[EXERCISE GOAL] Among the entries that follow, the required portion opens with the line containing "The height and width of the screenshot is (296, 384)." and closes with the line containing "Viewport: 372px width, 224px height.". Give that portion again exactly, and nothing else.

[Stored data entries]
▼
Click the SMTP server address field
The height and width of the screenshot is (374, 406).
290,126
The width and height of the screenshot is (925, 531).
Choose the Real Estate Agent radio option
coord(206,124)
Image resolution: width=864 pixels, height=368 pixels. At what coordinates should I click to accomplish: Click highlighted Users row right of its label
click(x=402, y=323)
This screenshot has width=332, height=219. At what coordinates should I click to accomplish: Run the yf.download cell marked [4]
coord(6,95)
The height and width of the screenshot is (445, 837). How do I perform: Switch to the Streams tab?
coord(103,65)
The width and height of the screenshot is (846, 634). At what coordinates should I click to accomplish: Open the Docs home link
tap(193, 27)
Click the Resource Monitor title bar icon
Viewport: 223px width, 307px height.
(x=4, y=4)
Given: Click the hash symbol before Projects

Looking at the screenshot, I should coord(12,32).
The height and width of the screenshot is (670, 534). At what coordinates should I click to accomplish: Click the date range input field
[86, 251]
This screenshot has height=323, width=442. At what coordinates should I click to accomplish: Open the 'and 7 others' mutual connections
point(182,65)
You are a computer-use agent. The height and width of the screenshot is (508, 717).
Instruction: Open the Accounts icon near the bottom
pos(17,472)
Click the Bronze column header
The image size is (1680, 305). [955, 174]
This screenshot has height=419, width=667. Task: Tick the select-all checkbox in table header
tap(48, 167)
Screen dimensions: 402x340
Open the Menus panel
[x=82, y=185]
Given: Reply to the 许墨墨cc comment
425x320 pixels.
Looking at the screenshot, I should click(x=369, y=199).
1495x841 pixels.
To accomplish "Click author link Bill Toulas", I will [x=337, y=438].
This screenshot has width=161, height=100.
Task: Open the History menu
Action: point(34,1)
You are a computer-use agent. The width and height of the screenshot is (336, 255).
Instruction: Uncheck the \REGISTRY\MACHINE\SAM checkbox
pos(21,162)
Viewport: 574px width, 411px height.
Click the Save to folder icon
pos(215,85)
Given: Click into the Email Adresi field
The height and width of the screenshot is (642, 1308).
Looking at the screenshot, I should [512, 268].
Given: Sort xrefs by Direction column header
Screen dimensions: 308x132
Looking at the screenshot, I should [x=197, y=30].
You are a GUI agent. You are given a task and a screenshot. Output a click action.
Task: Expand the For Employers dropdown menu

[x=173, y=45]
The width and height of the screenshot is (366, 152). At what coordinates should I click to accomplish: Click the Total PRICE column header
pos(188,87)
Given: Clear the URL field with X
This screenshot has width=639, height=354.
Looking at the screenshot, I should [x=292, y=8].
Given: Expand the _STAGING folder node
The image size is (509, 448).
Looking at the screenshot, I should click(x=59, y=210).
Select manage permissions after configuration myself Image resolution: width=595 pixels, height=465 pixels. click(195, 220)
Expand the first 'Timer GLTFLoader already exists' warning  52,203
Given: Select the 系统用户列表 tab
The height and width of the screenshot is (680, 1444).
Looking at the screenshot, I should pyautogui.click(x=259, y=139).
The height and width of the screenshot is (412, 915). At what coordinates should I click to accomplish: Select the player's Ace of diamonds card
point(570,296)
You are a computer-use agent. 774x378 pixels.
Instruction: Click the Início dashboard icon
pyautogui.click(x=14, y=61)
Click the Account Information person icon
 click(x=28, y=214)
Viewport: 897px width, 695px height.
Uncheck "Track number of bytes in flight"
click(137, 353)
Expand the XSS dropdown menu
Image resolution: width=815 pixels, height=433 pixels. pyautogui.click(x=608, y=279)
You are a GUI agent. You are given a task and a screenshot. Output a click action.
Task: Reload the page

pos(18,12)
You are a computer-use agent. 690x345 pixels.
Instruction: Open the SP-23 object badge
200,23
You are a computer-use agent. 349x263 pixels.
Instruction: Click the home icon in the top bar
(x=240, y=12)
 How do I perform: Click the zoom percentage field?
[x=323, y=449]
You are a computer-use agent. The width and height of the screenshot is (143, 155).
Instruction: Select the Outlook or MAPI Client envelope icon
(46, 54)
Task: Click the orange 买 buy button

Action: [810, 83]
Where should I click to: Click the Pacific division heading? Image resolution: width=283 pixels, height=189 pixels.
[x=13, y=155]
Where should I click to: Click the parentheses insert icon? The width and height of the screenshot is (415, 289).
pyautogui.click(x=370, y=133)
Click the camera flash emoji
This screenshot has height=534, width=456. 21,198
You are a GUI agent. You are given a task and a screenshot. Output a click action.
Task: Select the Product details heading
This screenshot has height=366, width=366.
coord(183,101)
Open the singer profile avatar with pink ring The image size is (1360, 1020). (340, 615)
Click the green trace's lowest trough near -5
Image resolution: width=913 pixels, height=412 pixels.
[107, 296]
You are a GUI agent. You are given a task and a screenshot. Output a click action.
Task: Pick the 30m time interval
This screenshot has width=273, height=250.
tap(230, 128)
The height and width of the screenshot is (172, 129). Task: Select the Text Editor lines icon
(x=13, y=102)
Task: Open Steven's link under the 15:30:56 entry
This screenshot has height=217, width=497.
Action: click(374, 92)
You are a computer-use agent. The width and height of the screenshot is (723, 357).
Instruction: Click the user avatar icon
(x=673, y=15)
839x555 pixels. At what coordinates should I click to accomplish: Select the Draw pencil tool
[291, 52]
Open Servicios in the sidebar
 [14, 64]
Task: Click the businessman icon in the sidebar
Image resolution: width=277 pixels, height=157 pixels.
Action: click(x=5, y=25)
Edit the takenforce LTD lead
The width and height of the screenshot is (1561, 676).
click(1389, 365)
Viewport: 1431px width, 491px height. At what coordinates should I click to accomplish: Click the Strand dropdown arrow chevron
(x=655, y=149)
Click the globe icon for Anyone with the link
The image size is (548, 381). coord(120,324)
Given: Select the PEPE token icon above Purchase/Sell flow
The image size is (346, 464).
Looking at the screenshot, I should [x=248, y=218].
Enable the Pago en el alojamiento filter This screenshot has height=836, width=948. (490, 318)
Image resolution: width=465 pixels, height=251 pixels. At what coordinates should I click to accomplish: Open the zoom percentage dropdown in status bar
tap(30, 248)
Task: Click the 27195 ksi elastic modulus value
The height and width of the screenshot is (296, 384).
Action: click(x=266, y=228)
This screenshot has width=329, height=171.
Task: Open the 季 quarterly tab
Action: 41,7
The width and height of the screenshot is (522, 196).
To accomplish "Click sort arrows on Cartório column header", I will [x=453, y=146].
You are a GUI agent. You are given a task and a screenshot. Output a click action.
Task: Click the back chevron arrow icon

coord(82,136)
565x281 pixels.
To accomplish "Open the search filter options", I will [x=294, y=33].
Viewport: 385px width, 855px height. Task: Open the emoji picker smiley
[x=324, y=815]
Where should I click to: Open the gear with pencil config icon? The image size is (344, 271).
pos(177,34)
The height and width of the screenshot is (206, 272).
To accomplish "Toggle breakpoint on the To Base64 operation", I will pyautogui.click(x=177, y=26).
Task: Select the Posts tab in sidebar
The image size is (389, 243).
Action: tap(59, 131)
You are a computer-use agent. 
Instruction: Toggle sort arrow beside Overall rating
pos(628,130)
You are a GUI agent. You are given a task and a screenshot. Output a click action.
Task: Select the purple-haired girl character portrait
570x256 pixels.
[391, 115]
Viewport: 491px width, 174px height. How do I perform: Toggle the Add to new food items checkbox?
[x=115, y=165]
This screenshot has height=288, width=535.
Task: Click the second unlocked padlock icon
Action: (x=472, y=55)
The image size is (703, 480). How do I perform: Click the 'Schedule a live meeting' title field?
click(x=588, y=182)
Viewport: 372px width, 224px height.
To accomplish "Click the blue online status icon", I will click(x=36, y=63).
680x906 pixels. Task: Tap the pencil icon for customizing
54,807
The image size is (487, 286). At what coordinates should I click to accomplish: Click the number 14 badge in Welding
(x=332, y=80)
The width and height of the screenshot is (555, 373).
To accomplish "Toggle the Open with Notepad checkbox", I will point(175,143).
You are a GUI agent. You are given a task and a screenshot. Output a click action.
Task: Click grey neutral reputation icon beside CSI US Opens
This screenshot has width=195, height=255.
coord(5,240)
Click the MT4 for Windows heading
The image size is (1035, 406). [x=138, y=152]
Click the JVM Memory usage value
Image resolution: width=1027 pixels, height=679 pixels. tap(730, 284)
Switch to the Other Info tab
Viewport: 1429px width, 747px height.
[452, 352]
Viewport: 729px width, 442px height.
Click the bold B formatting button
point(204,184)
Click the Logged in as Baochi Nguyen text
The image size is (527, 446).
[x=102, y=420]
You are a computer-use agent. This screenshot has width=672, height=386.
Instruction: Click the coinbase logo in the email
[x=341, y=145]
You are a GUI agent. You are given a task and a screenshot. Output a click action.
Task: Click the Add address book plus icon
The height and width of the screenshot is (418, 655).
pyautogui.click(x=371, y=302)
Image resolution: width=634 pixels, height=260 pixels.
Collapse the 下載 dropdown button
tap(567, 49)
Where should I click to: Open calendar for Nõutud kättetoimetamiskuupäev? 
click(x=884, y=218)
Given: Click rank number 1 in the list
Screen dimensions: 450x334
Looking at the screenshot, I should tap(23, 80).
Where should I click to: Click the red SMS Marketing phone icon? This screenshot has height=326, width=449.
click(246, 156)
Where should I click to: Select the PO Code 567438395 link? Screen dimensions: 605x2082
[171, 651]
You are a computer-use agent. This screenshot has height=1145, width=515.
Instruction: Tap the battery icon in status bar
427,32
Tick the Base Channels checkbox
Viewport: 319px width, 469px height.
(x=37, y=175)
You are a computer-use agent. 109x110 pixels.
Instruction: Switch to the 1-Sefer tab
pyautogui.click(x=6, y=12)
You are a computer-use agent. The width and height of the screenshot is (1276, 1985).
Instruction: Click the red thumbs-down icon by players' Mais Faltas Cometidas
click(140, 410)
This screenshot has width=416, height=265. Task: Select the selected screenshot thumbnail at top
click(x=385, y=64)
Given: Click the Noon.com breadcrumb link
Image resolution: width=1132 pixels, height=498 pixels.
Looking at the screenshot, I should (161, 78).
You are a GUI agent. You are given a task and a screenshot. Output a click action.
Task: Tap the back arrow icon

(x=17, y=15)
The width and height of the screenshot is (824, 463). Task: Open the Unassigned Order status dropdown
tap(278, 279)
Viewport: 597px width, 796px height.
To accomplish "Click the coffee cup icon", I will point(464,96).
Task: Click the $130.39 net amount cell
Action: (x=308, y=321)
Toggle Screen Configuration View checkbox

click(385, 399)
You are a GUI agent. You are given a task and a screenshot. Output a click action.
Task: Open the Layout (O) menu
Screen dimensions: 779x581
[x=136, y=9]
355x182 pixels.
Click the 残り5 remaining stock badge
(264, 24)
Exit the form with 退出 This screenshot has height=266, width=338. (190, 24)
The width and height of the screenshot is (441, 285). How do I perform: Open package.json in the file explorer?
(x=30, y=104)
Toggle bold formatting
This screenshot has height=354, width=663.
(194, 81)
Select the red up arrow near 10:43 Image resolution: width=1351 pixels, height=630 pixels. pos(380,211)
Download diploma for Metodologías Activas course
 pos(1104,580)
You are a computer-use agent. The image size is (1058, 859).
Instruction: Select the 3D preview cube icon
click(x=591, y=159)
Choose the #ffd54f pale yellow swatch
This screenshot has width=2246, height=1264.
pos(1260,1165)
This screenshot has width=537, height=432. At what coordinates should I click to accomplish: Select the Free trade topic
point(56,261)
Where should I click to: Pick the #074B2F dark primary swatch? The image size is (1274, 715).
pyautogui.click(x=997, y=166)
▲
[RESULT OF THIS TASK]
The height and width of the screenshot is (296, 384).
Action: click(x=266, y=228)
This screenshot has width=329, height=171.
Task: Open the 季 quarterly tab
Action: 41,7
The width and height of the screenshot is (522, 196).
To accomplish "Click sort arrows on Cartório column header", I will [x=453, y=146].
You are a GUI agent. You are given a task and a screenshot. Output a click action.
Task: Click the back chevron arrow icon

coord(82,136)
565x281 pixels.
To accomplish "Open the search filter options", I will [x=294, y=33].
Viewport: 385px width, 855px height. Task: Open the emoji picker smiley
[x=324, y=815]
Where should I click to: Open the gear with pencil config icon? The image size is (344, 271).
pos(177,34)
The height and width of the screenshot is (206, 272).
To accomplish "Toggle breakpoint on the To Base64 operation", I will pyautogui.click(x=177, y=26).
Task: Select the Posts tab in sidebar
The image size is (389, 243).
Action: tap(59, 131)
You are a computer-use agent. 
Instruction: Toggle sort arrow beside Overall rating
pos(628,130)
You are a GUI agent. You are given a task and a screenshot. Output a click action.
Task: Select the purple-haired girl character portrait
570x256 pixels.
[391, 115]
Viewport: 491px width, 174px height. How do I perform: Toggle the Add to new food items checkbox?
[x=115, y=165]
This screenshot has height=288, width=535.
Task: Click the second unlocked padlock icon
Action: (x=472, y=55)
The image size is (703, 480). How do I perform: Click the 'Schedule a live meeting' title field?
click(x=588, y=182)
Viewport: 372px width, 224px height.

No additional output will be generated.